Better error message when staging a file into a not-directory

Background

I had an incident the other day where I was staging a file into a directory, but one of the directory components was in fact a file and not a directory.

This is because I had created some configuration files to install into /etc/pam.d in a lower level dependency, but I had forgotten to add a line to say mkdir -p %{install-root}/etc/pam.d, which means my install invocations ended up installing all of my config files as /etc/pam.d instead of installing them as /etc/pam.d/system-auth, /etc/pam.d/user-auth etc.

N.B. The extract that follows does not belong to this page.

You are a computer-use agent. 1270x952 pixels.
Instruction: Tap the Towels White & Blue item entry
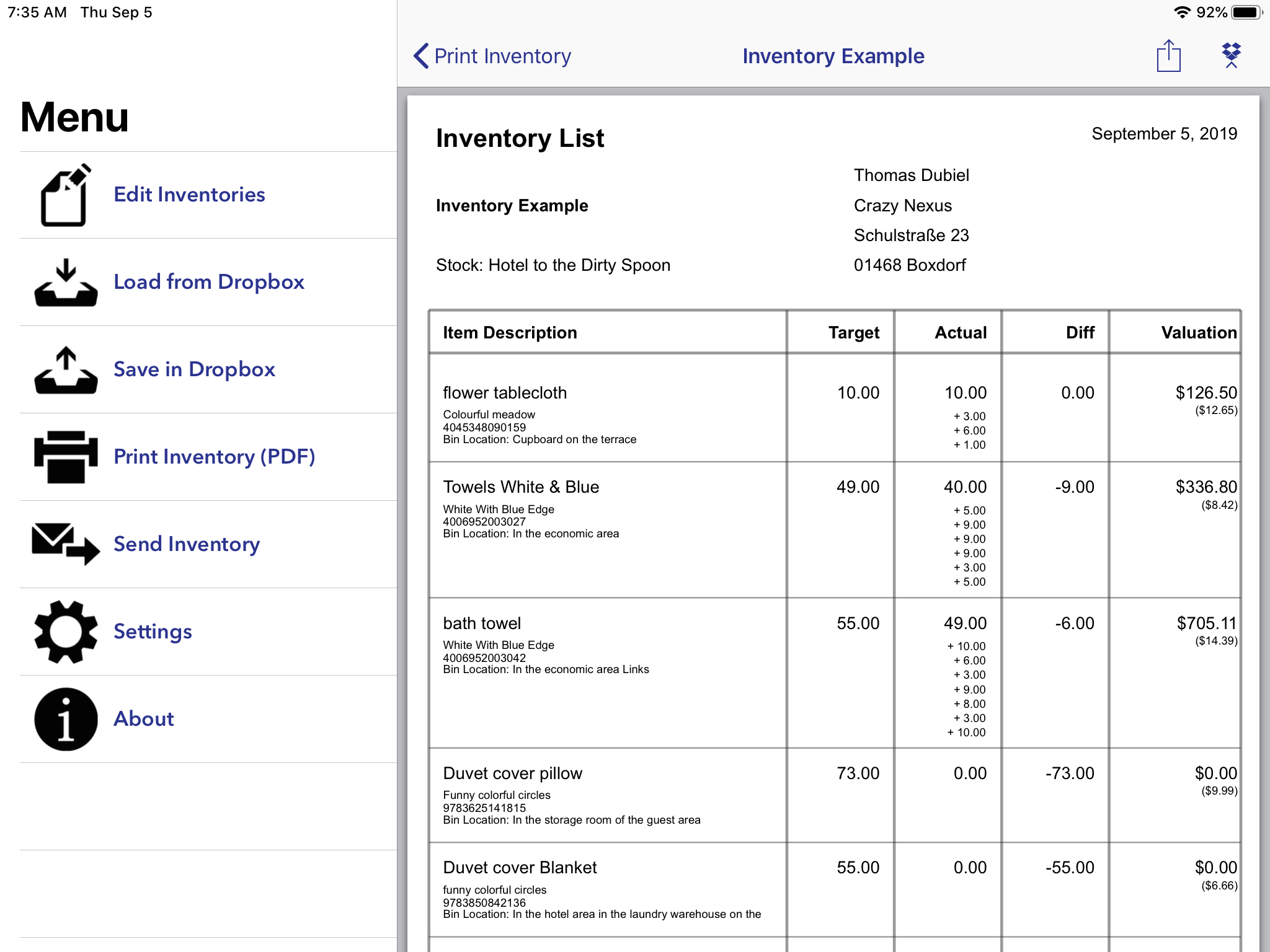click(521, 487)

When I encountered the error, it was because another element higher in the stack also wanted to install a pam config file, and when staging these elements together I got an error like this:

Failed to remove destination file: '/home/tristan/.cache/buildstream/build/<tempdir>/root/etc/pam.d/system-auth': Not a directory

This is a confusing and misleading error, here we are doing our safe install instead of copy semantic of always removing a file before creating it, and the /etc/pam.d directory was a file.

A nicer error message would be something like:

Failed to replace '/etc/pam.d/system-auth' while installing the file: one of the leading path components is not a directory

Task description

  • Use sandbox relative paths when communicating a failure inside the sandbox. We should only really use host paths when reporting an irrecoverable error, but not when it is a failure inside the sandbox which the user can clearly fix.
  • Explain the ENOTDIR error more clearly to the user, especially when removing the file this is not a clearly expressed error message.